La femme adultère est son épisode préféré, il voit le sommet de l’histoire des religions dans la phrase « je ne te condamne pas ».

J’ai trouvé intéressante l’explication de l’expression « Fils de l’homme », toujours difficile à comprendre. Il y a dans Daniel la phrase suivante :

« Voici venant sur les nuées du ciel comme un fils d’homme…auquel fut confié le royaume » (les nuées ou le ciel, c’est Dieu). « Fils de l’homme » serait donc un titre messianique, beaucoup plus que « Fils de Dieu » qui ne signifie rien de spécial, ainsi les voix ont dit à Jeanne d’Arc : « Va, fille de Dieu… »

Il décrit la rupture de Jésus avec la « casherout », la loi de pureté rituelle, et avec la loi sur le shabbat.

Après une intéressante description de l’hostilité qui grandit autour de Jésus, l’auteur recommence à inventer : Jésus pour la Cène aurait  « emprunté aux Esséniens ce genre de repas de pain et de vin au cours duquel on lisait des psaumes » ! En réalité c’était, et c’est toujours, le repas pascal traditionnel juif, (il en parle d’ailleurs plus loin).

Ensuite nous tombons dans le roman policier : une embuscade politique, préparée par les zélotes et Judas, pour obliger Jésus à devenir roi, dans un lieu désertique. Il s’agit de l’épisode de la multiplication des pains, qui eut lieu sur l’herbe verte, comme chacun sait, et non dans le désert. JC Barreau explique sans peine ce miracle : comme le meeting était prévu de longue date, les gens avaient apporté des provisions et les riches avaient partagé avec les pauvres ! ce qui serait un miracle non moins grand que de nourrir 5 000 personnes avec 5 pains !
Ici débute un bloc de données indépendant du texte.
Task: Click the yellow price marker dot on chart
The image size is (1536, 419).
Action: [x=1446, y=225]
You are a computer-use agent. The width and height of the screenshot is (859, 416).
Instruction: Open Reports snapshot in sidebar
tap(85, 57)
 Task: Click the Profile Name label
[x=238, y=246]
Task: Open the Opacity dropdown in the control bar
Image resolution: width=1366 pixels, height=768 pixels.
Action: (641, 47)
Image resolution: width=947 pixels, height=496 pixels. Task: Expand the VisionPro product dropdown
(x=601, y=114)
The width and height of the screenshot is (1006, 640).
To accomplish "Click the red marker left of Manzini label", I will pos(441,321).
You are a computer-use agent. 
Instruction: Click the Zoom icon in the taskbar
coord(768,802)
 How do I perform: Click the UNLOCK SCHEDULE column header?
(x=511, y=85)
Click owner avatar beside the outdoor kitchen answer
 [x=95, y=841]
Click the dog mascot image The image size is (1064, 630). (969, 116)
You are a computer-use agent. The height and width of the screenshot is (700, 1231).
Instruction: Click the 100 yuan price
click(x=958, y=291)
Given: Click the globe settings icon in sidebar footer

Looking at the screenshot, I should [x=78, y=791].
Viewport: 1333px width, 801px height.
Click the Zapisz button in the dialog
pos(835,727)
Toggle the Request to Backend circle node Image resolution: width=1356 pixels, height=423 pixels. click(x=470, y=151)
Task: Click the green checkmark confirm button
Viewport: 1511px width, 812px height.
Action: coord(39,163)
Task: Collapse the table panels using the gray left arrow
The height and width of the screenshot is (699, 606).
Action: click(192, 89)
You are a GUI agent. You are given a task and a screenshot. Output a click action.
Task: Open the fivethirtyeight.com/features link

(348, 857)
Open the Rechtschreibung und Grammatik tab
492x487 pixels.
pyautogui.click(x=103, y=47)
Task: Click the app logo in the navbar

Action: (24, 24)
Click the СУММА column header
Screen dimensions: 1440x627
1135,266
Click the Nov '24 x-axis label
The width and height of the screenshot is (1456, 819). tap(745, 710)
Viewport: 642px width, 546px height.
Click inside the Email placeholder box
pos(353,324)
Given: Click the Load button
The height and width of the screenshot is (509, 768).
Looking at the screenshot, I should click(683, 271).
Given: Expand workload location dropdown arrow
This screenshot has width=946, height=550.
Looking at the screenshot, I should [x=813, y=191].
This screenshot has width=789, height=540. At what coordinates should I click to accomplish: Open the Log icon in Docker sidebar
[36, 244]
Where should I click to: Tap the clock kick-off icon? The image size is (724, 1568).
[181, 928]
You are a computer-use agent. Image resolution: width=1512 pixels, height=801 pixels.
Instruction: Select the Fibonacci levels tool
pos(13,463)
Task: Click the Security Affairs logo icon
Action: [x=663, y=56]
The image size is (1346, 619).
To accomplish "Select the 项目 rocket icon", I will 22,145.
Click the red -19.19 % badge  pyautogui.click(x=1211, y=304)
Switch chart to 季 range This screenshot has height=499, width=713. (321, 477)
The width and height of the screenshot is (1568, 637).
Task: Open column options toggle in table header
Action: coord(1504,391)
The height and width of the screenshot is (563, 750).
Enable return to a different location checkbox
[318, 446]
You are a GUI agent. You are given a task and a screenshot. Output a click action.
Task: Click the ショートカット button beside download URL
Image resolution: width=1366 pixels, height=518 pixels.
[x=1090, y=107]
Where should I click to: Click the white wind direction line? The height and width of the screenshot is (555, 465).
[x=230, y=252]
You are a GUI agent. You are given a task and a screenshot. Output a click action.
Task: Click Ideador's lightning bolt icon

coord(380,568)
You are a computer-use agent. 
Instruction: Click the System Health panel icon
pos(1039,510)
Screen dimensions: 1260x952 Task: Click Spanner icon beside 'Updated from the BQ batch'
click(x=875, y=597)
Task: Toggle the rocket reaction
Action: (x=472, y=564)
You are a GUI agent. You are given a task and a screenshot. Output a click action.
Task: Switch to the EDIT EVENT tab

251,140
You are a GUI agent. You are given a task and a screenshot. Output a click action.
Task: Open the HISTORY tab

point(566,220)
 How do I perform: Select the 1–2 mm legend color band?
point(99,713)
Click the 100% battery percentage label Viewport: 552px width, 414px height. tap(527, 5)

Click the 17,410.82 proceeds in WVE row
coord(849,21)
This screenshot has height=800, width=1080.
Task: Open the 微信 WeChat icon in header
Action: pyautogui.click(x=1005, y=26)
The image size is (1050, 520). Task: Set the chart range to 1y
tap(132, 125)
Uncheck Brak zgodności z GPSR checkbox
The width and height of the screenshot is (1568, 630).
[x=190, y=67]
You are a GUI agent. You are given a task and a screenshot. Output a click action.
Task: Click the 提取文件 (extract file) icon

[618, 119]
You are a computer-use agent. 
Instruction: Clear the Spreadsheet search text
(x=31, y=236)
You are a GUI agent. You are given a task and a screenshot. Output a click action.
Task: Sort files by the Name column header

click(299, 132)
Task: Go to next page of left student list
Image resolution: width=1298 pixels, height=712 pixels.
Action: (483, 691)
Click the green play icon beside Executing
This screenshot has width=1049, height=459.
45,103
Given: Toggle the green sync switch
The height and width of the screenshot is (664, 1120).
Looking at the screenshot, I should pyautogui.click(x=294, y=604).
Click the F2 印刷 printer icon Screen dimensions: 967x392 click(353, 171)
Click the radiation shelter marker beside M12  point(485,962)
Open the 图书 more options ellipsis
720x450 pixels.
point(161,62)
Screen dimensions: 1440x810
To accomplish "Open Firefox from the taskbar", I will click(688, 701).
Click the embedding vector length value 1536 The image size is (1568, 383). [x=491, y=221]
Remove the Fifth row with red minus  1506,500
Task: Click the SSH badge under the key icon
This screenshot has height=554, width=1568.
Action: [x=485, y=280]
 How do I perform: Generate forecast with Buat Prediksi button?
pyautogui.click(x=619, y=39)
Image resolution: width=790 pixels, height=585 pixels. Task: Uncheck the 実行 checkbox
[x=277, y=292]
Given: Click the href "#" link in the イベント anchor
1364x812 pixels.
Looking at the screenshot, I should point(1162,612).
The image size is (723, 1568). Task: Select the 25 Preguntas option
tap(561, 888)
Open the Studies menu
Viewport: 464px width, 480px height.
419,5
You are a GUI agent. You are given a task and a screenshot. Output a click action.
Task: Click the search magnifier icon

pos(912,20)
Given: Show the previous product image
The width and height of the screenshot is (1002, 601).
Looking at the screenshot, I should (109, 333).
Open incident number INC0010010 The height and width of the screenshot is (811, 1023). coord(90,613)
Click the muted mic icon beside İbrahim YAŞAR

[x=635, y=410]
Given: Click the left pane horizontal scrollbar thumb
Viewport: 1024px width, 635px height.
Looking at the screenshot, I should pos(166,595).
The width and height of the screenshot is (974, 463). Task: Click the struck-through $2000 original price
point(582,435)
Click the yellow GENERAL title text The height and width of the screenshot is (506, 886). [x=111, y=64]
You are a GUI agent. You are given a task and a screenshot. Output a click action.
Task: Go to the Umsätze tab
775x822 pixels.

L’auteur pense que Jésus n’a jamais pensé sauver l’humanité mais seulement ses disciples, et que le reste a été inventé plus tard.

 

On sait que Jésus est probablement mort le 7 avril 30. À propos de sa résurrection, JC Barreau admet qu’il s’est vraiment passé quelque chose :

« Y a-t-il eu des apparitions ou non ? Sur quel genre de sensations se fonde la certitude tranquille des apôtres ? Nul ne peut le dire ».

Et il cite Hans Küng :

« Il n’est pas vrai que rien ne soit arrivé ».

Ensuite l’auteur étudie les interprétations mythologiques dans l’Évangile, à propos de l’ascension, de la Pentecôte, et du fameux problème de la virginité de Marie. Puis les interprétations théologiques de la vie de Jésus. La doctrine de la rédemption lui paraît aberrante, celle de l’incarnation éclairante.

Il compare Jésus à Bouddha et à Socrate et conclut :

« La personnalité du Christ est tellement extraordinaire qu’il n’est pas absurde de lui accorder sa foi ».

Pour terminer le livre, JC Barreau se demande s’il est possible d’écrire une vie de Jésus (on l’espère pour lui !) et il se demande en quoi consiste le genre littéraire des Évangiles. Il pense que les historiens ont maintenant des moyens infaillibles de trier le vrai du faux dans les textes. Ce n’est sans doute pas si simple !

 

 

Mon opinion :  

 

Malgré son ambition de rassembler tout ce qu’on sait de sûr sur Jésus, ce livre est décevant, car il existe sur Jésus et son temps pas mal de renseignements, sûrs ou probables, dont ce livre ne parle même pas. Ce livre est une vulgarisation intéressante et sympathique mais superficielle et peu scientifique. Il dit par exemple :

« Christ est l’un des titres traditionnels du Messie ».

Il ne sait même pas que c’est le même mot, l’un grec, l’autre hébreu ! Il explique quand même le sens du mot, mais un travail aussi approximatif, ça ne fait pas sérieux !

En le lisant on rêve de le refaire en mieux, avec tous les aspects de la question, avec une bibliographie plus importante, des références plus précises, au lieu de généralisations hâtives et d’inventions délirantes.

Mais JC Barreau réussit en partie à relever son défi : parler de Jésus à la fois aux croyants et aux incroyants. Les incroyants en concluent que Jésus a existé et qu’il était quelqu’un d’attachant. Les chrétiens se voient confirmés dans leur foi.

Il n’éclaircit pas le mystère de Jésus. Qui le pourrait ? Mais il me semble bénéfique qu’on nous rappelle que Jésus dépasse les cadres où nos habitudes prétendent l’enfermer. Grâce à la démarche iconoclaste de Jean-Claude Barreau, nous le voyons d’un œil nouveau, sous un angle différent, nous désirons le connaître mieux et l’aimer davantage et n’est-ce pas cela qui compte ?


 

 



[1] En 1994

[2] En fait, « baptiser » signifie en grec « plonger », donc entièrement sous l’eau, pas quelques gouttes.